Strona:PL Kajetan Abgarowicz - Z carskiej imperyi.pdf/25

Z Wikiźródeł, wolnej biblioteki
Ta strona została przepisana.

Ja milczałem głęboko, w smutnych myślach pogrążony; żal mi było człowieka, żal zdolności tych niezwykłych i zapału szlachetnego, tak strasznie zmarnowanych.
Po kilku minutach, gdy uspokoił się trochę, zaczął mówić znowu, głos mu tylko drżał chwilowo, kurcz go jakiś chwytał.
— Dziś rano — mówił — poszedłem do gubernatora z dokładem. Jewo prewoschoditielstwo był w złym humorze, coś niemiłego od jenerał-gubernatora musiał dostać, bo zrzędził nieznośnie całe pół godziny; później wziął do rąk dużą jakąś kopertę, opatrzoną pieczęciami tretioho oddielenija i podając mi ją, powiedział:
— Pojedziesz pan zaraz z żandarmskim oficerem na Ormiańską ulicę, tam w domu Kulika mieszka Anna Fiodorówna Pieńko, prawosławna, lat dwadzieścia dwa, rewizyę w domu zrobić, protokół spisać i aresztować natychmiast.
Kopertę rozpieczętowaną mi podał i dodał suchym urzędowym tonem:
— Ślicznie u nas idzie, pensye rządowe bierzemy, rozkosznie żyjemy, a nie wiemy o spiskach politycznych, które nam się tu pod bokiem lęgną, aż z Petersburga muszą nam o tem donosić.
Wyszedłem, ukłoniwszy się tylko.
Za chwilę byłem w swojej kancelaryi, posłałem natychmiast po żandarmskiego oficera, a sam wydobyłem z koperty znajdujący się tam papier.
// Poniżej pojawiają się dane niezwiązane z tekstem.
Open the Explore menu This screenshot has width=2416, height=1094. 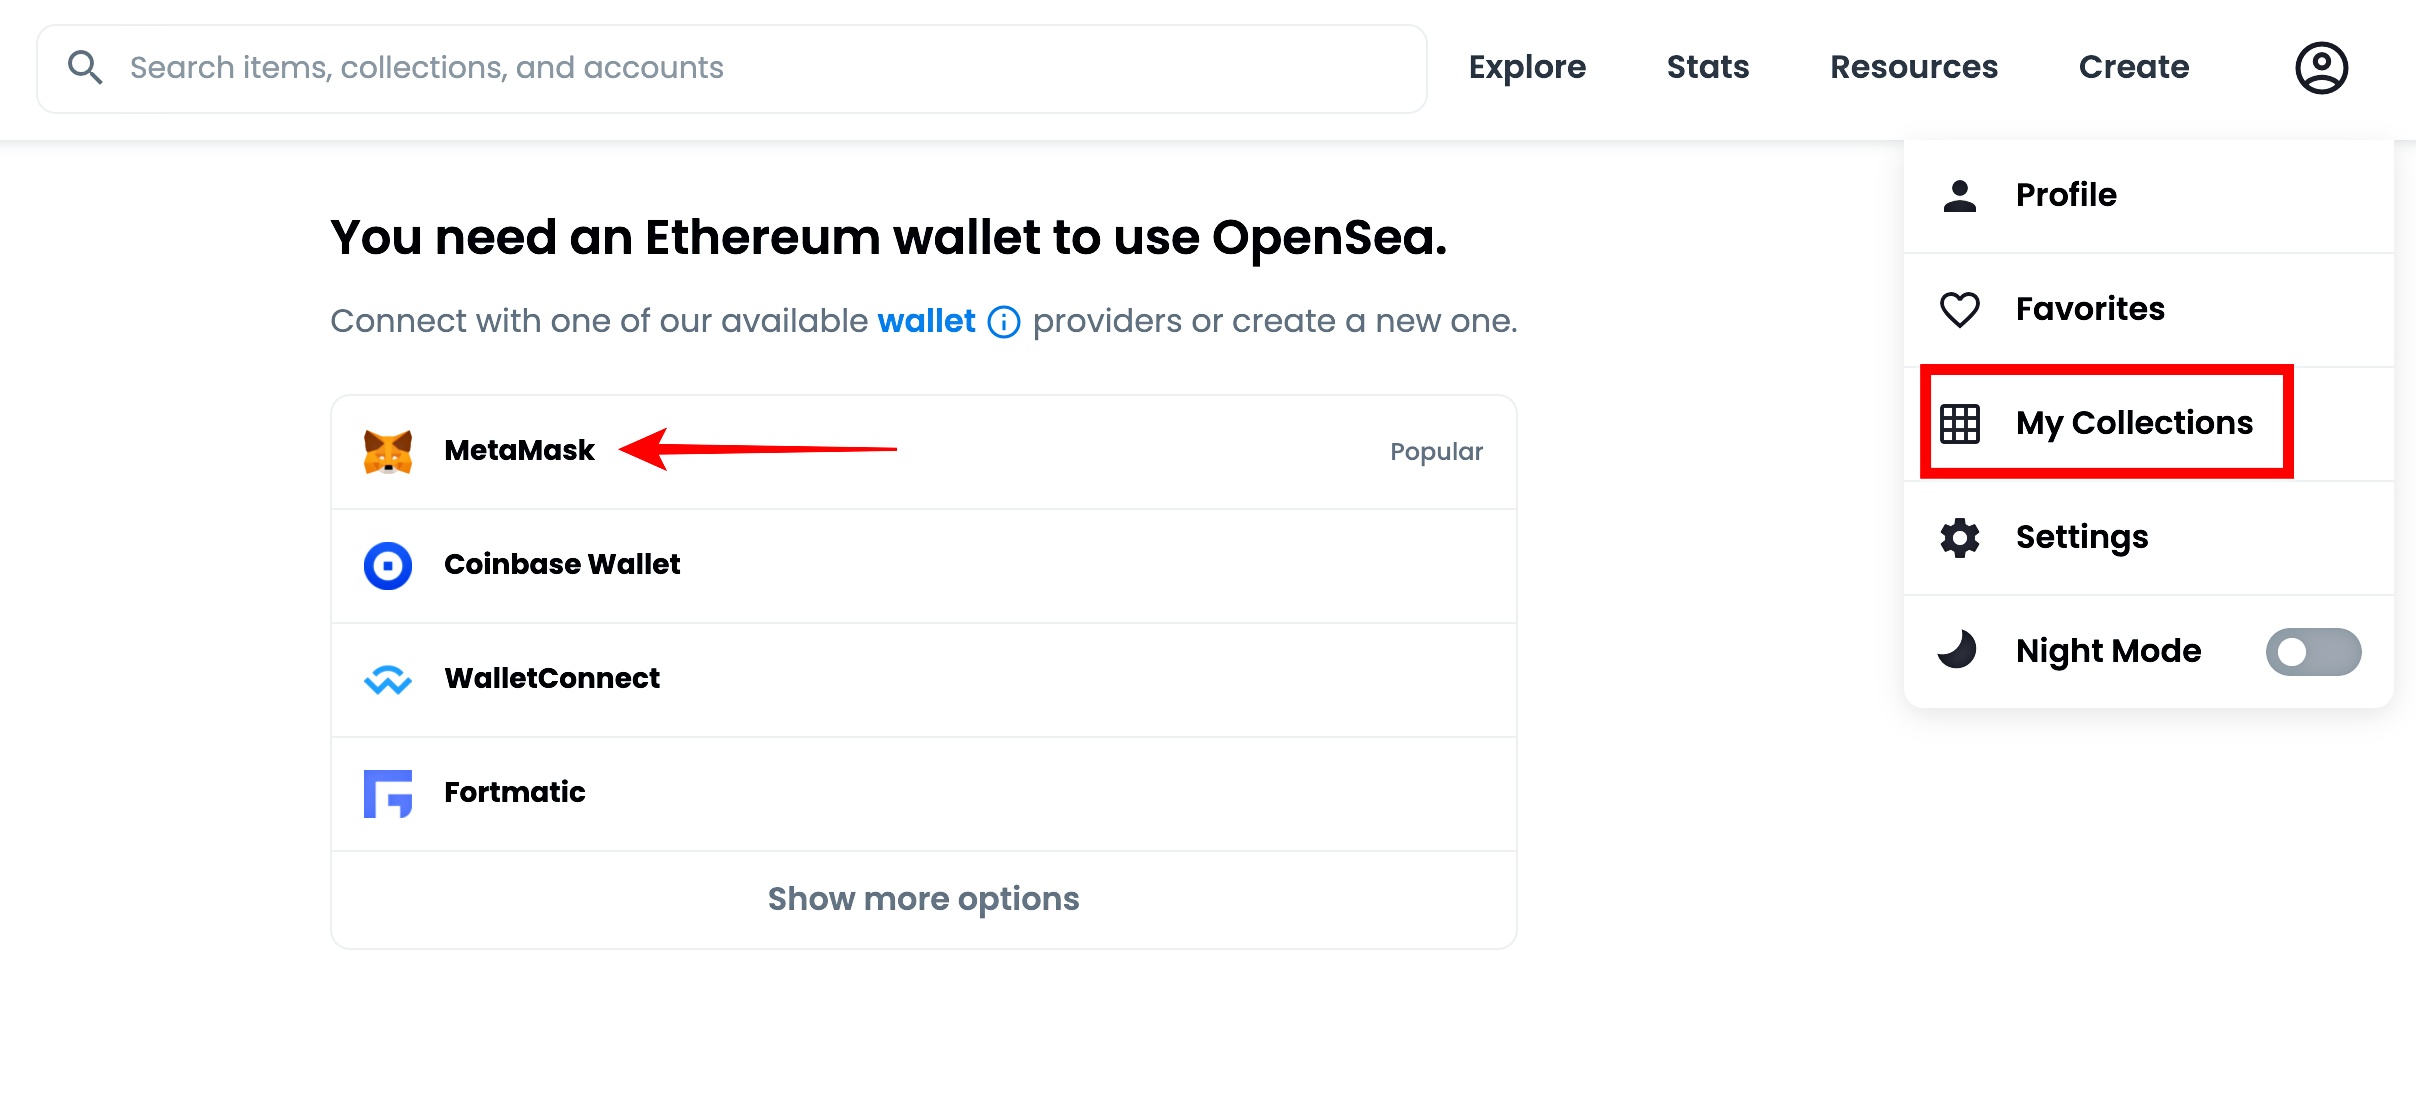[1527, 68]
Byłto wyraźny rozkaz zrobienia rewizyi, przesłuchania i spisania protokołu, a ostatecznie aresztowania i wysłania do Petersburga Anny Fiodorówny Pieńko, z powodu, że znaleziono u jej kochanka, narzeczonego może, studenta medycyny Czepuchina, posądzonego o należenie do politycznego spisku — miłosnej korespondencyi. Skamieniałem, zastanowiwszy się nad logiką tego rozkazu, a jednak czarno na białem.
Wezwany oficer nie kazał długo na siebie czekać: pokazałem mu rozkaz, i zaraz, wziąwszy kilku policyantów, pojechaliśmy na wskazane miejsce.